Итак, воззрения королевы Виктории в конце XIX в. претерпевали эволюцию. Она  пришла к выводу о необходимости укрепления англо-российских отношений, надеялась на их улучшение. Однако при этом королева оставалась настороже и сохраняла свое недоверие к России.

         Персии и связанному с ней англо-российскому конфликту королева Виктория уделяла мало внимания. В июле 1889 г. персидский шах, совершая путешествие по Европе, посетил Англию. Это был его второй визит в данную страну. В это время противостояние Англии и России в Персии становилось все более явным. Однако записи Виктории о визите персидского гостя демонстрируют только вежливое равнодушие. Она подробным образом остановилась на таких мелких деталях, как красивый почерк шаха, которым он расписался в книге автографов, его лучшее знание французского языка по сравнению с предыдущим визитом в 1873 г. Королева нашла, что шах хорошо выглядел, хотя  постарел и пополнел. Упоминаний об обсуждении каких-либо серьезных проблем англо-персидских отношений, как в дневнике Виктории, так и в ее переписке с министром иностранных дел в связи с визитом, нет. О существовании таких  проблем, свидетельствует лишь одна фраза:  « За столом шах говорил о России, показав сильное недоверие к этой стране»[5, т.1, с.507, 519]. Едва скрытое удовлетворение и отсутствие перечисления других тем разговора показывает понимание Викторией определенной  значимости персидского вопроса. Об этом же свидетельствовало и то, что прием, устроенный принцем Уэльским в честь шаха 4 июля 1889 г., королева почтила своим в то время уже редким появлением на публике.
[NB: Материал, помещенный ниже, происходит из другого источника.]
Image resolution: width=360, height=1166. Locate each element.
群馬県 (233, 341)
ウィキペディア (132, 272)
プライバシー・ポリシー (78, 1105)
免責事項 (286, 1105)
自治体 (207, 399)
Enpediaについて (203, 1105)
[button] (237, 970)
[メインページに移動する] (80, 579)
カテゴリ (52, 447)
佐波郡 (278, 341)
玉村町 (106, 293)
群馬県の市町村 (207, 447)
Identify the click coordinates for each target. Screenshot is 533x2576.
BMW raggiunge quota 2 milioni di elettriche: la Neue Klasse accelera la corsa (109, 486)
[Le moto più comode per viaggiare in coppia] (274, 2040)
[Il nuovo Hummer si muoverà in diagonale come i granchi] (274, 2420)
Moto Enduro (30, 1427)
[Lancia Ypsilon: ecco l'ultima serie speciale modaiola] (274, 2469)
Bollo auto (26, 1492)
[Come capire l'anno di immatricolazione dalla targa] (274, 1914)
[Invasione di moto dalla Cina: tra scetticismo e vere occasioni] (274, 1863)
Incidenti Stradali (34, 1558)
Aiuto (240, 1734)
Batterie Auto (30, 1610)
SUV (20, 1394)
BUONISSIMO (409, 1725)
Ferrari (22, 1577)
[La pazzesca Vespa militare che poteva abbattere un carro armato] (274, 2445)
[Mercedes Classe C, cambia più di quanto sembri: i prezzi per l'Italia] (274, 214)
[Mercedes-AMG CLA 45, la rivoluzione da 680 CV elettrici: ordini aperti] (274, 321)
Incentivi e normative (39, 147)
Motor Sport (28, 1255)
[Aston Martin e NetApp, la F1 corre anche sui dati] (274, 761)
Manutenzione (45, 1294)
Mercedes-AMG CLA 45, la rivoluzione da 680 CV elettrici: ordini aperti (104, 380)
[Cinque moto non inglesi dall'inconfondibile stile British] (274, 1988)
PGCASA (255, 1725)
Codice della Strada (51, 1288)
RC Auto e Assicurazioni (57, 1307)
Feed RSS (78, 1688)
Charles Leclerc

         Еще раз королева обратилась к персидской теме в 1899 г. в переписке с Солсбери. Они были обеспокоены положением Англии в Персии и не видели приемлемого способа укрепить британское влияние:          «Единственное, что движет персами – подкуп и страх. Но мы не можем давать взятки, даже если бы у нас были деньги, и у нас нет солдат на персидской территории»[5, т.3, с.393]. Оба лукавили, так как именно в это время шла борьба с Россией за заем персидскому шаху. Однако и Англия, и Россия делали вид, что это частная инициатива.

Учитывая столь малое внимание к персидскому вопросу, можно предположить, что Виктория воспринимала его лишь как одну из тех сложностей, которые омрачали англо–российские отношения. Но путей разрешения проблемы она не видела и даже не затрудняла себя их поисками.

         Итак, в конце XIX в. корона сохраняла ряд внешнеполитических полномочий и имела возможности оказывать влияния на решения в этой сфере. Королева Виктория была озабочена состоянием англо-российских отношений, особенно по мере возрастания мощи Германии. Она пыталась оказывать влияние на российскую сторону. Однако королева не придавала особого значения конфликту в Персии, очевидно, считая его второстепенным и не слишком значимым для взаимодействия двух держав.

 

Литература:

 

1. Gleason J.H. The Genesis of Russophobia in Great Britain: A Study in the Interaction of      Policy and Opinion. – Cambridge: Harvard univ. press, 1950. – IX, 314 p.

2. Kennedy P. The Reality behind Diplomacy. Background Influences on Britain External Policy.1865–1980. – L.: Fontana press, 1989. – 416 p.

3. Steiner Z. The Foreign Office and Foreign Policy. – Cambridge: Cambridge univ. press, 1069. – XII, 262 p.

4. Queen Victoria in her Letters and Journals / A selection by Ch. Filbert. – L.: Murray, 1984. – [8] 374 p.

5. The Letters of Queen Victoria. A selection from her Majesty’s correspondence and journals between the years 1886 and 1901. Published by authority of his Majesty the king. Ed. by G.E.Buckle. – L.: Murray, 1930-1932. The 3d series. Vol. 1-3. – Vol. 1. 1886–1890. – 1930. – XVI, 688 p. – Vol. 3. 1896–1901 – XIII, 662 p.

6. Lee S. King Edward VII. A Biography. By Sir S.Lee.Vol.1–2. – L: Macmillan, 1925–1927. – Vol.1. – XII, 831 p.

7.  Письма Николая II королеве Виктории. // Исторический архив. 1995, № 1. – С. 187-202.

8. Weintraub S. Victoria. – L.: Unwin and Hyman, 1987. – X, 678 p.